* **Problema breve**
Según el texto sobre el satélite ARSAT-1, ¿desde qué lugar se lanzó ese satélite?

* **Bloque de texto**
• • •

Por otro lado, ARSAT tenía proyectado promover una fuerte integración regional, dado que Venezuela y Bolivia habían comprado satélites a China, y Brasil estaba en negociaciones con Francia. Ante la demanda concreta de servicios satelitales en los países vecinos, la empresa había proyectado integrar a su desarrollo de largo plazo a otros países de la región. Esto abría la posibilidad de que cada país pudiera fabricar una parte del satélite; por ejemplo, Bolivia podía fabricar los paneles solares y así incrementar la inversión y transferencia de tecnología producida localmente (Vaiana, 2017: 177-178; Bianchi, 2018).

En este sentido, es importante destacar que uno de los puntos contemplados en el Plan Geoestacionario Argentino 2015-2035 fue la optimización de la plataforma diseñada por ARSAT, y fabricada por INVAP, a través del desarrollo de nuevos modelos cuyo financiamiento y articulación con el sector científico-tecnológico se realizaría a través del MINCyT (Bianchi y Rus, 2016: 29). Si bien en septiembre de 2015, ARSAT y MINCyT firmaron un convenio orientado a impulsar líneas de investigación para incrementar la eficiencia de la plataforma satelital de ARSAT (MINCyT, 2015), el objetivo no lograría concretarse (Rus, 2018; Bianchi, 2018).

El 16 de octubre de 2014 fue lanzado el ARSAT-1 desde el Puerto Espacial Europeo de Kourou, en Guayana Francesa. Desde la Estación Terrena Benavídez, se colocó al satélite en la POG de 72° O, a 35 786 kilómetros de altura, donde comenzó a operar por un período de quince años. Este satélite, se convirtió en el primero de los satélites del Sistema Satelital Geoestacionario Argentino de Telecomunicaciones[33].

Los principales clientes de ARSAT-1 son algunas de las empresas de telecomunicaciones más importantes, como Telefónica y Telecom, empresas de telecomunicaciones satelitales como Telespazio, Servicio Satelital y Velconet, y señales de televisión, en su mayoría canales provinciales. Sobre este satélite, también opera el componente de la Televisión Digital Abierta (TDA) que distribuye alrededor de veinte señales gratuitas sobre todo el territorio nacional. El mismo también es regularmente contratado para uso ocasional de capacidad satelital por una multiplicidad de empresas que operan transmisiones en vivo, tanto en Argentina como en los países limítrofes (Serra y Rus, 2017: 13-14). La puesta en órbita y operatividad de este satélite incrementó la capacidad argentina en telecomunicaciones, además de impulsar el desarrollo de la industria satelital nacional[34].

• • •

* **Material recopilado**

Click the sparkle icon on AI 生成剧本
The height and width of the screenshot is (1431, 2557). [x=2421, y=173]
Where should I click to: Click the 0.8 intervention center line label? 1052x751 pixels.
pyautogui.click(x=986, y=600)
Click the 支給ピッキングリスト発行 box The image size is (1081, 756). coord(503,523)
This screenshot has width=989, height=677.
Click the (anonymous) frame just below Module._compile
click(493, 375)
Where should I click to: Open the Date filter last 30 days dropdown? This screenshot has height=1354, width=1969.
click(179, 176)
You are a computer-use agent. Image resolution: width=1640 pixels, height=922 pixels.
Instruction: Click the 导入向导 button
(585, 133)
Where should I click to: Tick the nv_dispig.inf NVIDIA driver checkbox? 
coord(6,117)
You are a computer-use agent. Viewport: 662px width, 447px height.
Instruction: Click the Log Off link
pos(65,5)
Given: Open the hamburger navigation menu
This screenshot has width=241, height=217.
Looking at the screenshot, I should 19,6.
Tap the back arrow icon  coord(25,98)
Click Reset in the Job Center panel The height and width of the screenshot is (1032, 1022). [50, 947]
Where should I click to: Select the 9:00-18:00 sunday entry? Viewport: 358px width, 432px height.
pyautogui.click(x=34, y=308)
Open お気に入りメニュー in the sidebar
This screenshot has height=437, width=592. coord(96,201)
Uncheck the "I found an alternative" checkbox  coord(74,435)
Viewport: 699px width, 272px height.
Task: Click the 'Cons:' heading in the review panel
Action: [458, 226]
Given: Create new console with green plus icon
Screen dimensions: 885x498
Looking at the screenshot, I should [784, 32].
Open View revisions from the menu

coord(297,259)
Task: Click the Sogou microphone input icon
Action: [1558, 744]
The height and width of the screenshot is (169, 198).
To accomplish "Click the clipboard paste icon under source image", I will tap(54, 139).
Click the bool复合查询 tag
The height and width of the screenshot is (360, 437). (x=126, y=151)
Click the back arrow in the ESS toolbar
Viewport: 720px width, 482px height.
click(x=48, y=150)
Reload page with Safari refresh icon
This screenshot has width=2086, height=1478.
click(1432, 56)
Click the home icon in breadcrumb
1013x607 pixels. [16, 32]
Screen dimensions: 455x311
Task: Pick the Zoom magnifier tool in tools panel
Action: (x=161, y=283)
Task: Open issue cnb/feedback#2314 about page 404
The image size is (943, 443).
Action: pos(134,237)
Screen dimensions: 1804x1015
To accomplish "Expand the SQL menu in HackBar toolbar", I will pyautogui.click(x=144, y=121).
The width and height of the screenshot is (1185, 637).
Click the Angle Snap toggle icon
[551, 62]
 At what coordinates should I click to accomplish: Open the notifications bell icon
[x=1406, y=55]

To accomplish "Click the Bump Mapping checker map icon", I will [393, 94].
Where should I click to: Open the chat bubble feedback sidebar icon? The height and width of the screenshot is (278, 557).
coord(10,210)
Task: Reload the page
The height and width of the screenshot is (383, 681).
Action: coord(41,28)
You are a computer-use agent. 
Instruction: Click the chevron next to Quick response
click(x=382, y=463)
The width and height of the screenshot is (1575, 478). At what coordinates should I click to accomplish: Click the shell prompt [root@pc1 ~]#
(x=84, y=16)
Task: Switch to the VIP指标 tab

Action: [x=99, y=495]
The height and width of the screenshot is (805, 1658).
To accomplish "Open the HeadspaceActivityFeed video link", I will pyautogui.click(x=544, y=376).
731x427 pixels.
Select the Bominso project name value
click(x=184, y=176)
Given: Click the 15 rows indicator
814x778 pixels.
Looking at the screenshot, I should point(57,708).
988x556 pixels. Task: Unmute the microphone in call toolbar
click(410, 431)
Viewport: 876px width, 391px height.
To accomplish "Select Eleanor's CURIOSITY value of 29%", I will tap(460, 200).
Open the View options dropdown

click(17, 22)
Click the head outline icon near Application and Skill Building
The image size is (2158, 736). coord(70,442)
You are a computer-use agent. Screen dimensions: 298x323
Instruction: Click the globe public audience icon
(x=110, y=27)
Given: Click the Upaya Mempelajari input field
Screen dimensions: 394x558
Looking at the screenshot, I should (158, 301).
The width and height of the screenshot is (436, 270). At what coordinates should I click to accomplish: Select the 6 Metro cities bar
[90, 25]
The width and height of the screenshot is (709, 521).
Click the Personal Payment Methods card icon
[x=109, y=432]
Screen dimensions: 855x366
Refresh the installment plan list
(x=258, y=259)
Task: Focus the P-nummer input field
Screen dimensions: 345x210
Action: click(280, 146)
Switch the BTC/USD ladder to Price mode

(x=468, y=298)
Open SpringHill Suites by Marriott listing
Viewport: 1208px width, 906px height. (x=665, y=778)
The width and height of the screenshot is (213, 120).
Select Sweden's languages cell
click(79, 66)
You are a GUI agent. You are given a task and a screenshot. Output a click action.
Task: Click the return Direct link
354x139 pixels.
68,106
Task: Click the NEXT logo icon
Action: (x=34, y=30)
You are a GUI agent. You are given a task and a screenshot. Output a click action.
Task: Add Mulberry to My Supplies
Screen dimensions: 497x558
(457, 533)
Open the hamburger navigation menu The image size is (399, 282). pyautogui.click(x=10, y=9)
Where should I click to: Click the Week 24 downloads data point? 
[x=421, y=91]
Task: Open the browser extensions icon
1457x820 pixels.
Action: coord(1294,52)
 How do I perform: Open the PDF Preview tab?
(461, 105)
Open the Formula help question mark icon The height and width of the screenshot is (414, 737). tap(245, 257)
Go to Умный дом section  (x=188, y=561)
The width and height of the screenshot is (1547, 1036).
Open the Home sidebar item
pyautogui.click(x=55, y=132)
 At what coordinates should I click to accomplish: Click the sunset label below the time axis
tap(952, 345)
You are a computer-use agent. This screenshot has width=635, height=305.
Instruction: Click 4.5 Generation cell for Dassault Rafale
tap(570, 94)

• • •

* **Solución desarrollada**
Desde el Puerto Espacial Europeo de Kourou, en Guayana Francesa.